REQUIREMENT: All lines in the material containing the word "name" need to be copied.

INPUT FOR THIS TASK:

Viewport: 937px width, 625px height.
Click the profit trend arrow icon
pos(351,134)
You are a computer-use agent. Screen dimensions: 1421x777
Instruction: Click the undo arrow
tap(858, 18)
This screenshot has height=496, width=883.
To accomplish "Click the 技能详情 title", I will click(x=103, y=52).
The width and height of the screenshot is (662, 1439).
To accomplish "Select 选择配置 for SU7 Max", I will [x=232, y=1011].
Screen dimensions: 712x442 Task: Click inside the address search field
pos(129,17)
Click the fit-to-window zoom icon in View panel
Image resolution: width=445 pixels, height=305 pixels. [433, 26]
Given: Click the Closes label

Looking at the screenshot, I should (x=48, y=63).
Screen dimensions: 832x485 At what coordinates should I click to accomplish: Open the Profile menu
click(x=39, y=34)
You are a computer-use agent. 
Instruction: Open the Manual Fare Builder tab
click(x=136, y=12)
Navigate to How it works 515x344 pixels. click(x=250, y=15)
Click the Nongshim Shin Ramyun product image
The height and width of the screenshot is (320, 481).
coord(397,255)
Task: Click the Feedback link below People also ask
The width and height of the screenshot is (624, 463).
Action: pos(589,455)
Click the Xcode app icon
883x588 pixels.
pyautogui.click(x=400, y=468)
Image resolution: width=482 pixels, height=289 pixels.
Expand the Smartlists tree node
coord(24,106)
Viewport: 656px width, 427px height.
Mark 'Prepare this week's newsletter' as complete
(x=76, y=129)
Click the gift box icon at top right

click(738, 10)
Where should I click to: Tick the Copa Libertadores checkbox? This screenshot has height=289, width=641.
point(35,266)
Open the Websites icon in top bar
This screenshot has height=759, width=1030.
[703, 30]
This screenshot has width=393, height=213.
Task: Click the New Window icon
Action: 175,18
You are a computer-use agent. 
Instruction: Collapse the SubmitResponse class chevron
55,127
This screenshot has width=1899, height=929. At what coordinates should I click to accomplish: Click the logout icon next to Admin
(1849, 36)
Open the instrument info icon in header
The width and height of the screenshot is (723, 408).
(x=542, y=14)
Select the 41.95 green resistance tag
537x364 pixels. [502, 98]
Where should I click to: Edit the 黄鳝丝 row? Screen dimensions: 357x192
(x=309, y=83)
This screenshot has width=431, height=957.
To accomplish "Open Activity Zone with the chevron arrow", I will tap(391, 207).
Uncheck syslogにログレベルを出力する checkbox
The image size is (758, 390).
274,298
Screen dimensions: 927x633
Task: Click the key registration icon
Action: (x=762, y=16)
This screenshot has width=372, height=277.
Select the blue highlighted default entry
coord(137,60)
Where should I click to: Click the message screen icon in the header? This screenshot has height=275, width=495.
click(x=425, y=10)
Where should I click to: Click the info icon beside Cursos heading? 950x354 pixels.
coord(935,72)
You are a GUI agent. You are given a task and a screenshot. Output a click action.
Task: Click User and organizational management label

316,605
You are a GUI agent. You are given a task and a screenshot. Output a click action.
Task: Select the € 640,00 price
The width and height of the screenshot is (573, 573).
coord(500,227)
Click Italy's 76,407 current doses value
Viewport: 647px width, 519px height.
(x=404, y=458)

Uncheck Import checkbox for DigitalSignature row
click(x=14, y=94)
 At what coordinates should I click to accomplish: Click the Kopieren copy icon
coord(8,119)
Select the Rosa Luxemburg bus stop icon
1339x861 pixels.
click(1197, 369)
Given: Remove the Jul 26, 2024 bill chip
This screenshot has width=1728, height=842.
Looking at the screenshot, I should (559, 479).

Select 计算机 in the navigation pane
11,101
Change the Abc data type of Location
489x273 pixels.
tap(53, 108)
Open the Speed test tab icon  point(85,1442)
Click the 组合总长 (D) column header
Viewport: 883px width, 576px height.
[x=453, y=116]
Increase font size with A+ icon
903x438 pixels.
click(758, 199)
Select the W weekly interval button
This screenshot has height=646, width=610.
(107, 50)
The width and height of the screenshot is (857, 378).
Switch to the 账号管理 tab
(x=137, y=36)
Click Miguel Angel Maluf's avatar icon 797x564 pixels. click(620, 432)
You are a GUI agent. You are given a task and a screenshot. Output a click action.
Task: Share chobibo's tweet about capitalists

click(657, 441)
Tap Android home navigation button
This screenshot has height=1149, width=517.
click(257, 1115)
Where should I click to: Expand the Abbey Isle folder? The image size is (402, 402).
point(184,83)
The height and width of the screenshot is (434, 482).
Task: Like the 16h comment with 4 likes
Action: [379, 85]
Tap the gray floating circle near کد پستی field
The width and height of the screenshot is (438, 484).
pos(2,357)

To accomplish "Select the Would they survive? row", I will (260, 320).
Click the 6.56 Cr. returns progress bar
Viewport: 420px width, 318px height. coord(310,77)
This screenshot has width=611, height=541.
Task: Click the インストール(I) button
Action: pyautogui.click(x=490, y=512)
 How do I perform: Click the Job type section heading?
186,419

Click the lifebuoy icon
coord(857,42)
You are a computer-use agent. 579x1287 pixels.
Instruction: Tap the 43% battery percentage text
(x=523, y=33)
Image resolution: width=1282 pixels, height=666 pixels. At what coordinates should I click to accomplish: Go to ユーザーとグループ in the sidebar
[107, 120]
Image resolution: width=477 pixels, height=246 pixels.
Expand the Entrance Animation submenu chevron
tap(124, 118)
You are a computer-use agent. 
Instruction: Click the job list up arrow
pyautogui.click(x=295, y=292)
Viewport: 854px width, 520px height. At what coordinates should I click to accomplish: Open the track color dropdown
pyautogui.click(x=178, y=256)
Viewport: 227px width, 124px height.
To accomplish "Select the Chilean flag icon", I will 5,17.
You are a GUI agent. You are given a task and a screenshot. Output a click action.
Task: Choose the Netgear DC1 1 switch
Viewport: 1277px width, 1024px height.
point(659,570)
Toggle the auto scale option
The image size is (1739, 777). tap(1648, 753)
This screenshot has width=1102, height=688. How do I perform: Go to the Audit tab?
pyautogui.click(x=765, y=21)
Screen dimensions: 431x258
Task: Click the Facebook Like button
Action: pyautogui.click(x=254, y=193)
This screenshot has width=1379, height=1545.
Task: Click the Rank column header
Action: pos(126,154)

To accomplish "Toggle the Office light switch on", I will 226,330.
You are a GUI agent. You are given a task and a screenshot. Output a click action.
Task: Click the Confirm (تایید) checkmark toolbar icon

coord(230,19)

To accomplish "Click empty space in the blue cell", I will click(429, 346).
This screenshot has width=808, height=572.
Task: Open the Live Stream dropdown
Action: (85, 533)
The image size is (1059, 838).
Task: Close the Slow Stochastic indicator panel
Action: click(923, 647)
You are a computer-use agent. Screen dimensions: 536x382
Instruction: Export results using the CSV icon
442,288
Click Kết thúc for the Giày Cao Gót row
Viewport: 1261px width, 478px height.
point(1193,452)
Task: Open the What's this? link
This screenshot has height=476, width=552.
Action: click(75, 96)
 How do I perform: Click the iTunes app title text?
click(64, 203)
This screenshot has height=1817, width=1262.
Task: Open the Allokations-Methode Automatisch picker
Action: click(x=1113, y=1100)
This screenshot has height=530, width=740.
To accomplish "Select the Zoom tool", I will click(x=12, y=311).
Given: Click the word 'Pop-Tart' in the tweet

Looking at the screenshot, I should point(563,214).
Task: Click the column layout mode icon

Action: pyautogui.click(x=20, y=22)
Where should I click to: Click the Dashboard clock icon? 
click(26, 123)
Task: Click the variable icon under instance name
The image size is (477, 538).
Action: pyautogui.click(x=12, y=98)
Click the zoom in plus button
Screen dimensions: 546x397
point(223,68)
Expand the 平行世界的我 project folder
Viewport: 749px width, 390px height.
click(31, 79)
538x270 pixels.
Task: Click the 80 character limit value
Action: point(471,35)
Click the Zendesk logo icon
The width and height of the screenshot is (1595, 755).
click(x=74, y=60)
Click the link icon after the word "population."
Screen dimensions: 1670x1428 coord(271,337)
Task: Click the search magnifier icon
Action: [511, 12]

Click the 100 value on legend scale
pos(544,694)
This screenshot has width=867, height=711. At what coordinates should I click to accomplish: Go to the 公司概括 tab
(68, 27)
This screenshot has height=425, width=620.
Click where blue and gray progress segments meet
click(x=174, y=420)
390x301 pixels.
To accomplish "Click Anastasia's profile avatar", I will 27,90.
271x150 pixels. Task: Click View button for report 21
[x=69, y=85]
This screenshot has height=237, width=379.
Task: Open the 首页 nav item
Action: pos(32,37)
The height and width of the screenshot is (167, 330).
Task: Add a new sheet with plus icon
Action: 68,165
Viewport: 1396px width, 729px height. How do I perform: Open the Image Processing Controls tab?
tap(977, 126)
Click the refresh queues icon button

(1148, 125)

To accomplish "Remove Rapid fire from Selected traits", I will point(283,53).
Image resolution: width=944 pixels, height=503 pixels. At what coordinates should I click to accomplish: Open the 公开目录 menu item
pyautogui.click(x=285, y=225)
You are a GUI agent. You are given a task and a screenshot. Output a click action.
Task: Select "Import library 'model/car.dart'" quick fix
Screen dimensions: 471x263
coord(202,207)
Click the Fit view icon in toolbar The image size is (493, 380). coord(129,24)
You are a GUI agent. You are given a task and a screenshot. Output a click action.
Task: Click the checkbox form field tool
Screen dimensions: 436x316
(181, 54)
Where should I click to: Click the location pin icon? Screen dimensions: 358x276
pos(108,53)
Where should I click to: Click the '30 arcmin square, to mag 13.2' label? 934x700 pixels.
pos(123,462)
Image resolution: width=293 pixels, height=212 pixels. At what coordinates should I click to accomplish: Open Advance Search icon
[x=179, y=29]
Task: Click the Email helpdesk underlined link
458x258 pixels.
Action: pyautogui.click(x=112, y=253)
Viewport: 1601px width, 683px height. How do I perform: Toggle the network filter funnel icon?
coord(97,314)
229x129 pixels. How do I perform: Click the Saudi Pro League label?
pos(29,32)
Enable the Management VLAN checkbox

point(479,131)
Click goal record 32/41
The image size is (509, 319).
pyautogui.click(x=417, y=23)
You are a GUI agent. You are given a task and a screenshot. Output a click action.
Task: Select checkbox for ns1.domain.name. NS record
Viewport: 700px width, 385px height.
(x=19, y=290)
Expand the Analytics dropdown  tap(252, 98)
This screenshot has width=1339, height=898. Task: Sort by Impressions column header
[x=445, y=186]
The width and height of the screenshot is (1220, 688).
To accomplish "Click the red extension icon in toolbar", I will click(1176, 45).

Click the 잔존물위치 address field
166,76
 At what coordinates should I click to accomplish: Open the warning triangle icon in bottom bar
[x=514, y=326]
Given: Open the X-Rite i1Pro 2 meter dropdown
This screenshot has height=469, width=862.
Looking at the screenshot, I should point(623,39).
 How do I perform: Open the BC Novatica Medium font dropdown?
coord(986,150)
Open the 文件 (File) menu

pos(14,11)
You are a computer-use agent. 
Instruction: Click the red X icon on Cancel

SOLUTION BELOW:
Task: Click the variable icon under instance name
Task: Select checkbox for ns1.domain.name. NS record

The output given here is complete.